An adaptive equalizer acts as the inverse of the channel. It applies a filter whose frequency response is approximately the reciprocal of the channel's frequency response, flattening the overall cascade. Because the channel changes over time (as the user moves or reflectors shift), the equalizer must continuously re-estimate the channel and update its filter coefficients.

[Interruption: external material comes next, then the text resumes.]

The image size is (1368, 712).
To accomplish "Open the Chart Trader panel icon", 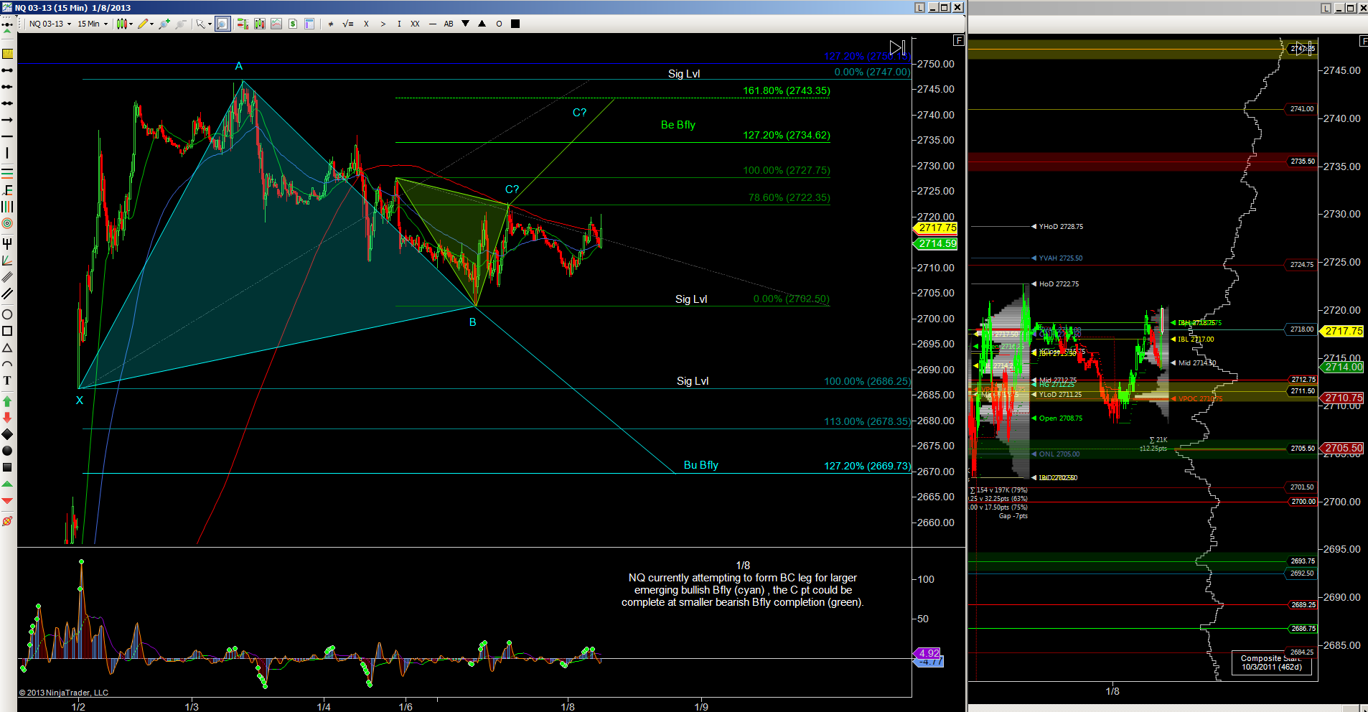I will point(243,24).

The two most common adaptation algorithms are LMS (Least Mean Squares) for low-complexity implementations and RLS (Recursive Least Squares) for faster convergence in rapidly varying channels.

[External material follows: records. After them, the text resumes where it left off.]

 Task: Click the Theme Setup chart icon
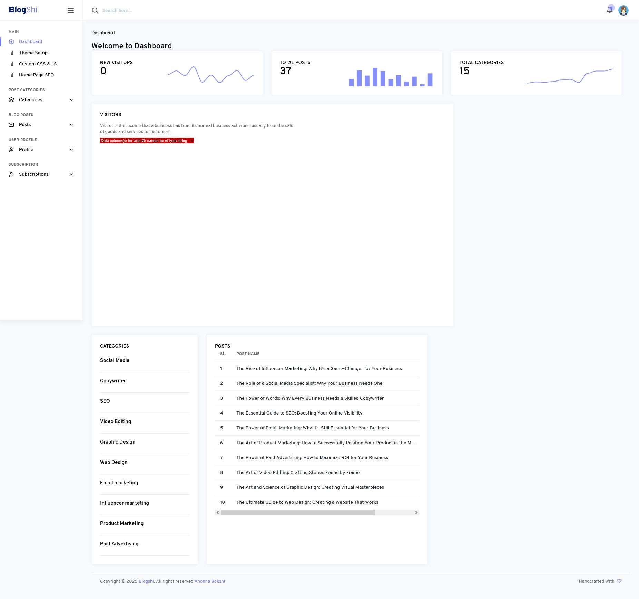coord(11,53)
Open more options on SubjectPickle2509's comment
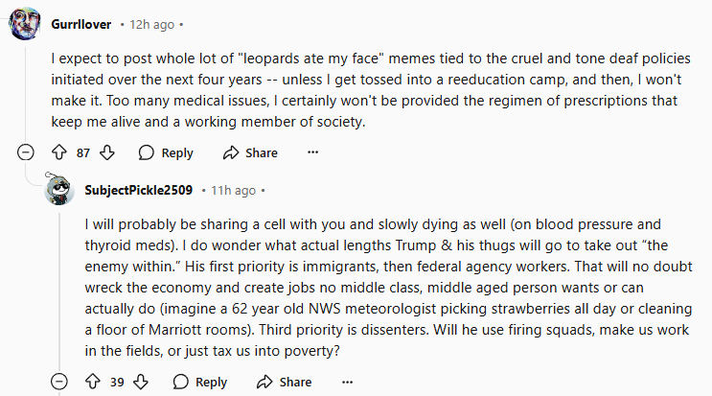Screen dimensions: 712x396 coord(346,382)
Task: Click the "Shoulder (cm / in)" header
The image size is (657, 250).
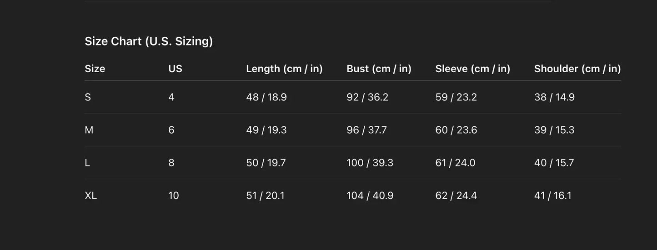Action: [x=577, y=69]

y(n) = wH(n) × x(n) = Σ wi*(n) × x(n−i)
Error:
e(n) = d(n) − y(n), where d(n) is desired signal (training or decision)
Weight Update:
w(n+1) = w(n) + μ × e(n) × x*(n)
Step Size Range:
0 < μ < 2/(λmax), where λmax is the largest eigenvalue of the input correlation matrix.
Typical practical values: μ = 0.01 to 0.1
Example: A GSM equalizer with 5 taps and μ = 0.05 converges within the 26-symbol training sequence at the start of each burst.
Equalizer Architecture Comparison
| Architecture | ISI Handling | Noise Enhancement | Complexity | Typical Use |
|---|---|---|---|---|
| Linear Equalizer (ZF) | Complete inversion | Severe at spectral nulls | Low (FIR) | Mild ISI channels |
| Linear Equalizer (MMSE) | Balanced ISI/noise | Controlled | Low (FIR) | Moderate ISI |
| Decision Feedback (DFE) | Feedforward + feedback | None (feedback path) | Medium | Severe multipath (GSM, SerDes) |
| OFDM Freq-Domain | Per-subcarrier division | None (flat per SC) | Low (1 mult/SC) | LTE, Wi-Fi, 5G NR |
| Turbo Equalizer | Iterative with decoder | Optimized jointly | Very high | Research, military |
Frequently Asked Questions
What is the difference between a linear equalizer and a decision feedback equalizer?
A linear equalizer uses a single FIR filter to invert the channel. It works for mild ISI but amplifies noise at spectral nulls. A DFE adds a feedback filter driven by already-decided symbols, canceling trailing ISI without noise amplification. DFE excels in severe multipath (indoor Wi-Fi, urban cellular). The downside is error propagation: a wrong decision feeds back and can cause a burst of subsequent errors.
How does an LMS equalizer adapt its coefficients?
At each symbol, the LMS algorithm computes error between equalizer output and the desired signal, then adjusts each tap by μ × e(n) × x*(n). Larger step size (μ) converges faster but has more residual error. Typical μ is 0.01 to 0.1. A GSM equalizer with 5 taps converges within the 26-symbol training sequence at the start of each burst.
Why do OFDM systems use frequency-domain equalization?
OFDM's cyclic prefix converts a frequency-selective channel into flat fading per subcarrier. Equalization becomes one complex division per subcarrier (Y(k)/H(k)), vastly simpler than time-domain FIR equalization. Complexity is O(N log N) via FFT versus O(N×L) for time-domain, where L is the channel length. This simplicity is why OFDM dominates modern broadband wireless.